Il medico — si legge anche — non deve essere «esitante o timido, aggressivo o orgoglioso, sdegnoso o lascivo, non deve essere loquace, venale, amante delle donne, ma buon consigliere, preparato e casto. Non deve essere né ubriacone né dissoluto né ingannatore né volgare né offensivo, né deve comportarsi in modo disdicevole (...). Poiché l’amore per la sapienza si rivela nei modi, egli si mostri irreprensibile perché è stato chiamato a un grande onore. La medicina non deve essere disdegnata ma invocata. Quanto più il medico ha degli onori, tanto più egli non deve cadere in fallo, ma deve possedere buon senso, riservatezza, pazienza, calma, eleganza, non essere vorace ma piuttosto deve sapersi limitare.
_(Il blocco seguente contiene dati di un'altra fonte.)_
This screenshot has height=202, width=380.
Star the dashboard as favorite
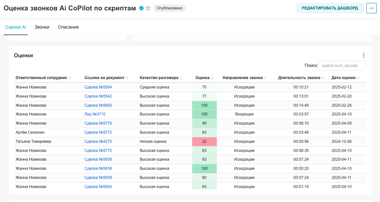point(148,8)
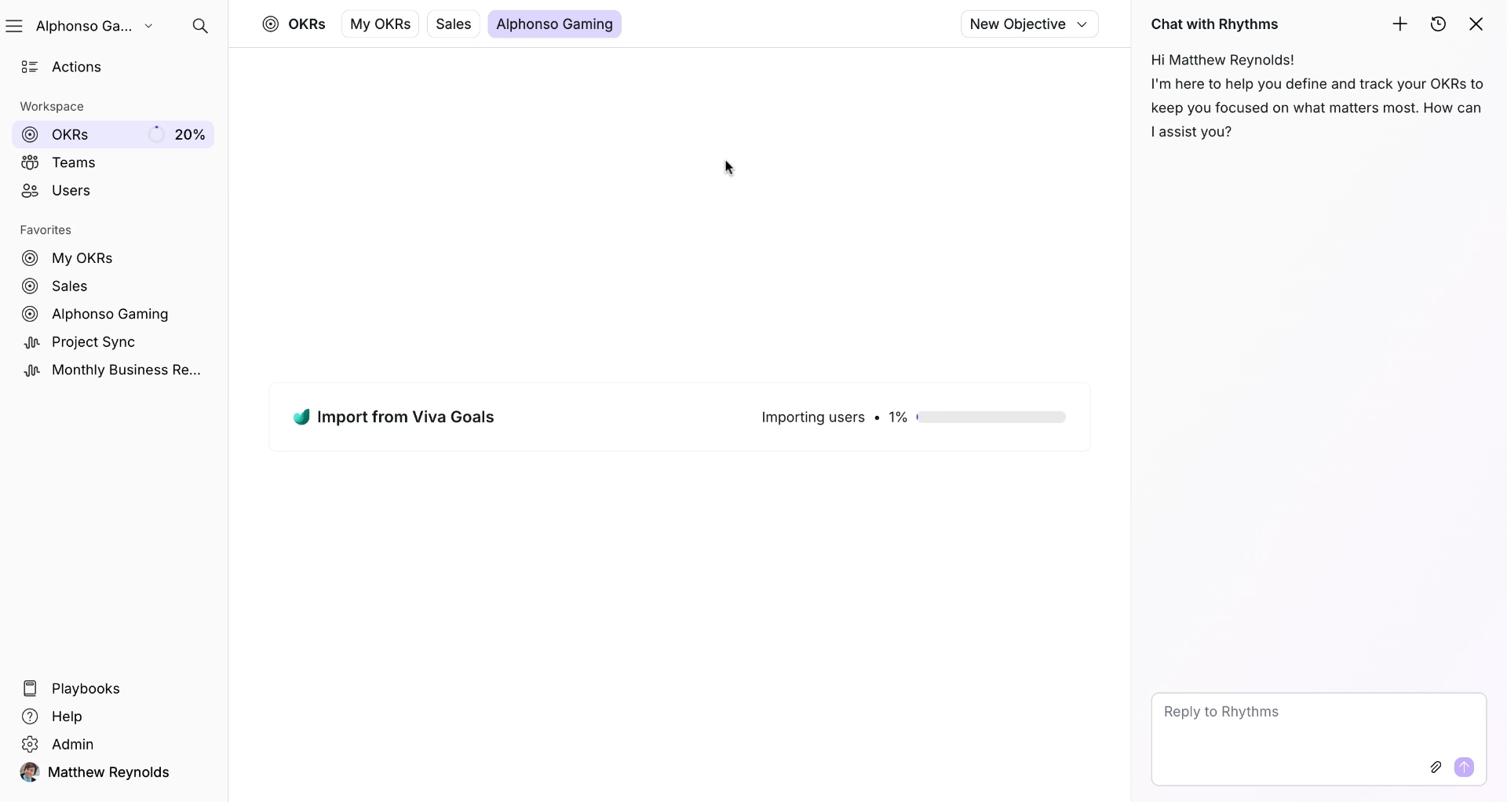Select the Alphonso Gaming tab
Screen dimensions: 1507x802
click(554, 24)
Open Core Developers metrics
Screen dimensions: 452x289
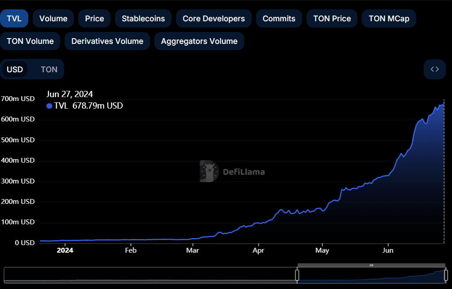pyautogui.click(x=214, y=18)
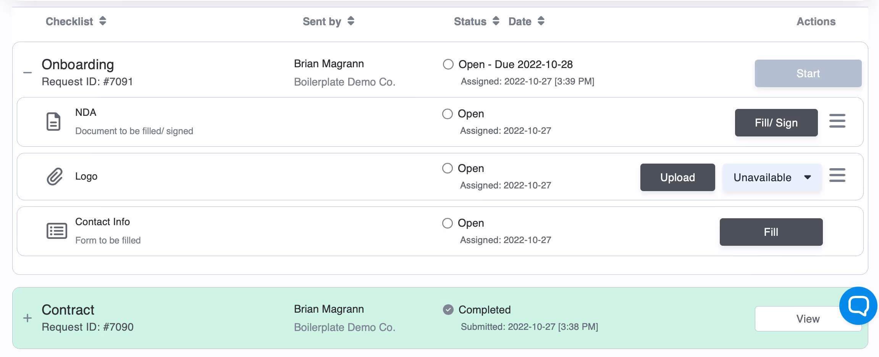This screenshot has height=357, width=879.
Task: Click the Fill/ Sign button
Action: click(776, 123)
Una delle virtù di quest’arte è lo zelo nell’acquisizione della sapienza, della pazienza e della mitezza. Il suo portamento deve essere lieto e ilare dal momento che come la lucerna illumina la casa e, allontanate le tenebre, permette agli uomini di vedere, così il medico lieto cambia le angustie e le tristezze in gioia, confortando tutte le membra del malato e ristorandone l’animo. In accordo con gli arcani insegnamenti che devono essere perseguiti nell’arte medica, deve essere gioioso perché è uno che viene tranquillamente in aiuto. Rianimando i corpi, ponendo un freno ai dolori, disseccando gli umori, prescrive una dieta, fa passare la febbre, riscalda le midolla, dà dei rimedi, ristabilisce le condizioni vitali. Conosce i segni della malattia e applica i farmaci benefici; è un conoscitore delle varietà delle erbe ed è un professionista della salute che prepara rimedi ragionevoli per ridare vigore».